Pruritus (itching) is an unpleasant sensation that is characterised by scratching, licking, biting, chewing, and rubbing. It is caused by chemical reactions that occur in the skin that stimulate the nerves, causing the brain to feel an itch. Pruritus and subsequent scratching or biting causes the skin to become pink, inflamed, and damaged.


What causes pruritus?


A variety of common skin conditions may cause pruritus:

  • Fleas, mites, lice, and ticks.
  • An airborne allergen that is inhaled or absorbed across the skin, such as pollen or house dust.
  • Food allergies.
  • Contact allergies from touching plants, grass, and leaves.
  • Bacterial and yeast infections of the skin.


Sometimes, more than one of these can occur at the same time.


How is pruritus affecting your dog?


If your dog has pruritus, you will see some (or all) of the following signs:

  • Scratching or biting.
  • Licking for long periods of time, especially the feet.
  • Reddening of the skin.
  • Excessive grooming in cats.
  • Hair loss.
  • Skin lesions.

These signs can lead to obvious pain and discomfort.


itching in dogs

Certain breeds are more at risk of allergies, e.g. the West Highland White Terrier (left); atopic dermatitis causes pink, inflamed, and itchy skin (right).




Your veterinarian may want to perform a few diagnostic tests to determine the cause of pruritus.

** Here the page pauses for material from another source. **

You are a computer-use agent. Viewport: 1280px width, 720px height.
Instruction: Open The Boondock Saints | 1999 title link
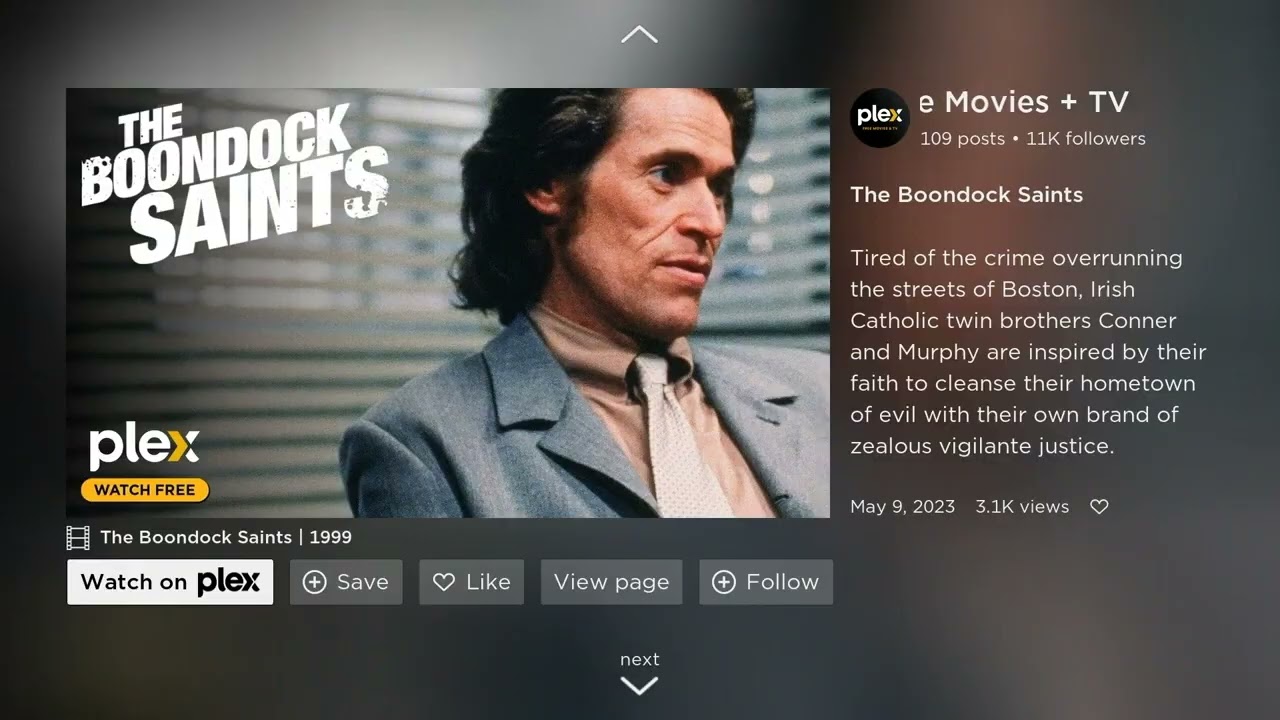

Tests may include:

  • A complete and thorough medical history.
  • A thorough physical examination.
  • Skin scrapings to rule out mange mites and other parasites.
  • Fungal cultures of hair to rule out dermatophytes (ringworm).
  • Sampling of bacteria from the skin surface and examination under a microscope.



The key to relieving your dog’s pruritus is to identify and treat the underlying cause of the itch. Often, long-term antibiotic treatment is needed to treat the underlying cause of pruritus. The most common antibiotic used in skin cases such as this is a cephalexin-based tablet.

To help relieve the itching, your veterinarian may recommend anti-inflammatories, antihistamines, fatty-acid supplements, and soothing veterinary shampoos such as ALLERCALM™ SHAMPOO.

To ensure proper healing of your dog’s skin, it is necessary to follow your veterinarian’s instructions exactly. This means it is vital to ensure the correct dose, frequency, and duration of treatment recommended by your veterinarian, and to make sure you return to your vet for rechecks as instructed. Only your veterinarian can determine the right time to stop treatment. Compliance is critical to successfully treating your dog’s pruritus.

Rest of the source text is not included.